:: RAW DATA ::

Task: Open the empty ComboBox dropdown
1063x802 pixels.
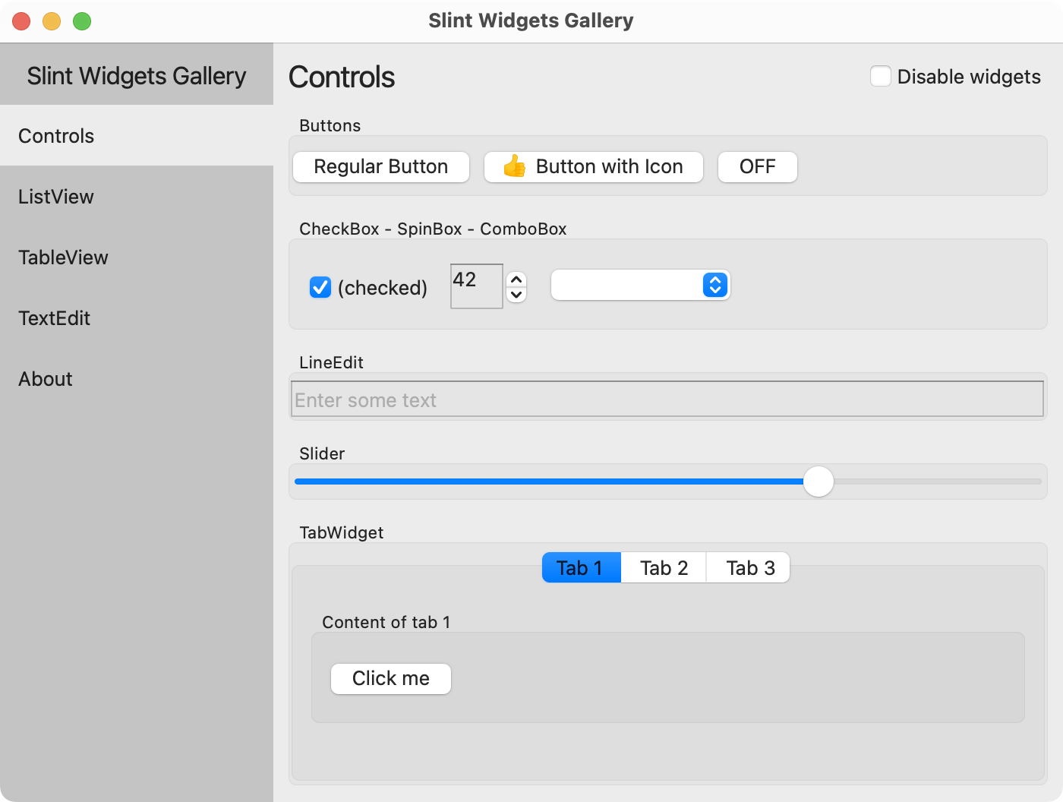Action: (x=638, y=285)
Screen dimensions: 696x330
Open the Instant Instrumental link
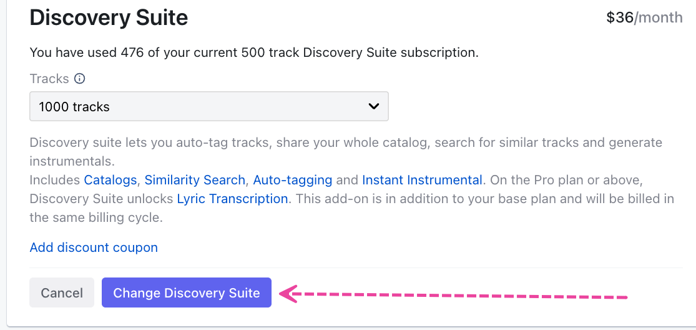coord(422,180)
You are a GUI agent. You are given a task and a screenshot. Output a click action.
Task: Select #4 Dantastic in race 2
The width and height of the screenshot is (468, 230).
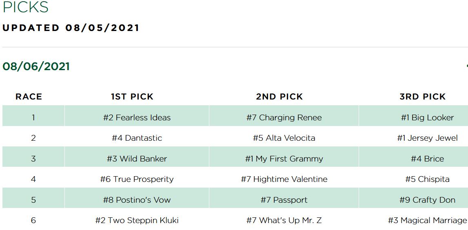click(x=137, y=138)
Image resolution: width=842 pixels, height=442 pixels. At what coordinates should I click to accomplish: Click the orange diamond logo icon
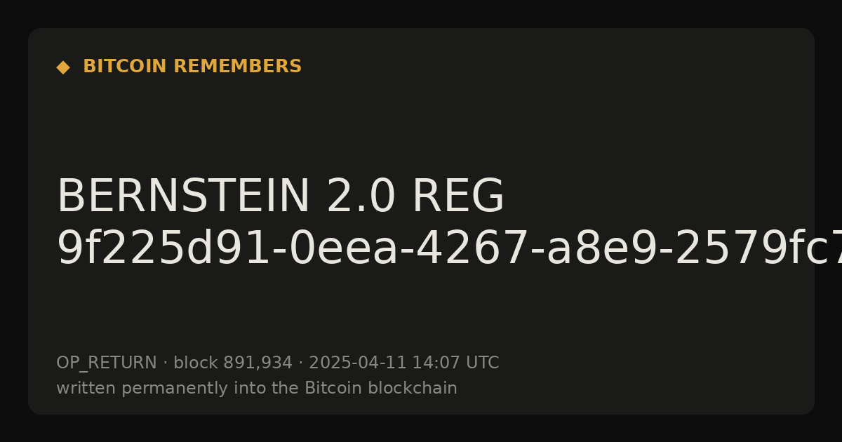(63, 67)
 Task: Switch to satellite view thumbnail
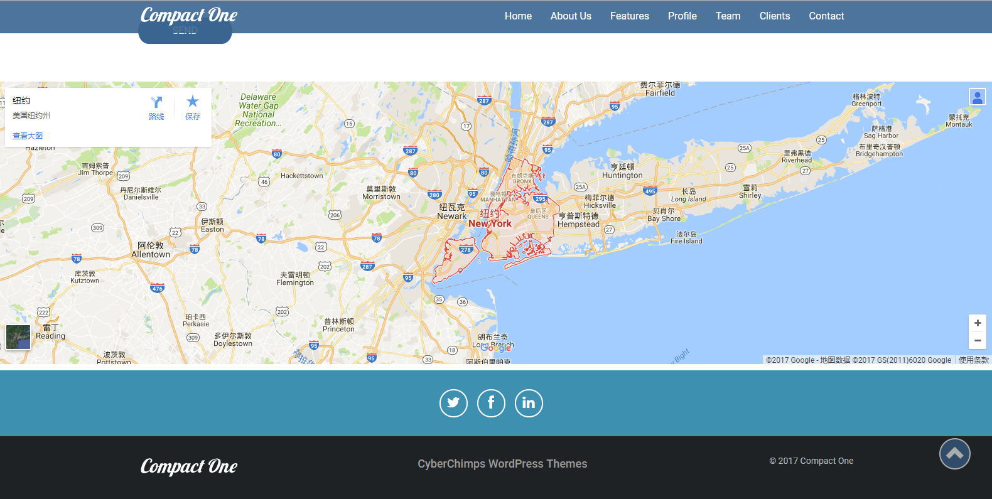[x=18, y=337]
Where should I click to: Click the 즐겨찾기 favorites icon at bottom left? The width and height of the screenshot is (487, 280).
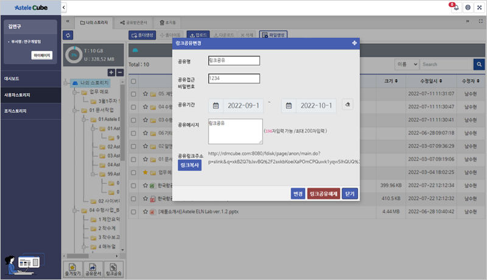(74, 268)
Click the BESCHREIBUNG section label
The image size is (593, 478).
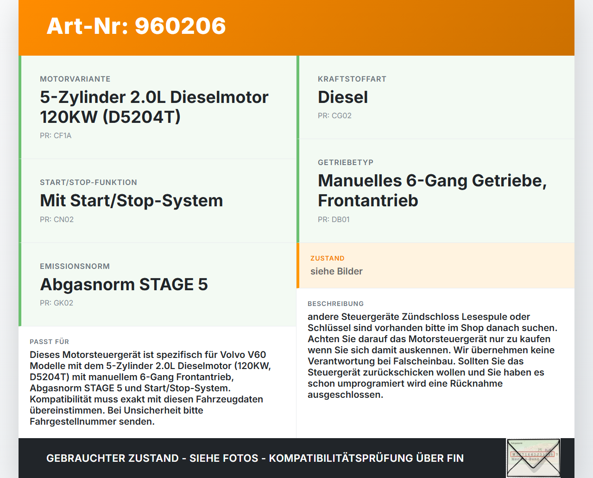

:::

• [PROBLEM DESCRIPTION] Repeat the records exactly but leave out the images.

• [EXERCISE ANSWER]
Task: Open the empty ComboBox dropdown
1063x802 pixels.
Action: (x=638, y=285)
Screen dimensions: 696x330
Open the Instant Instrumental link
coord(422,180)
You are a GUI agent. You are given a task and a screenshot. Output a click action.
Task: Select #4 Dantastic in race 2
The width and height of the screenshot is (468, 230).
click(x=137, y=138)
Image resolution: width=842 pixels, height=442 pixels. At what coordinates should I click to accomplish: Click the orange diamond logo icon
(63, 67)
 Task: Switch to satellite view thumbnail
[x=18, y=337]
Where should I click to: Click the 즐겨찾기 favorites icon at bottom left? The width and height of the screenshot is (487, 280).
(74, 268)
Click the BESCHREIBUNG section label
The image size is (593, 478).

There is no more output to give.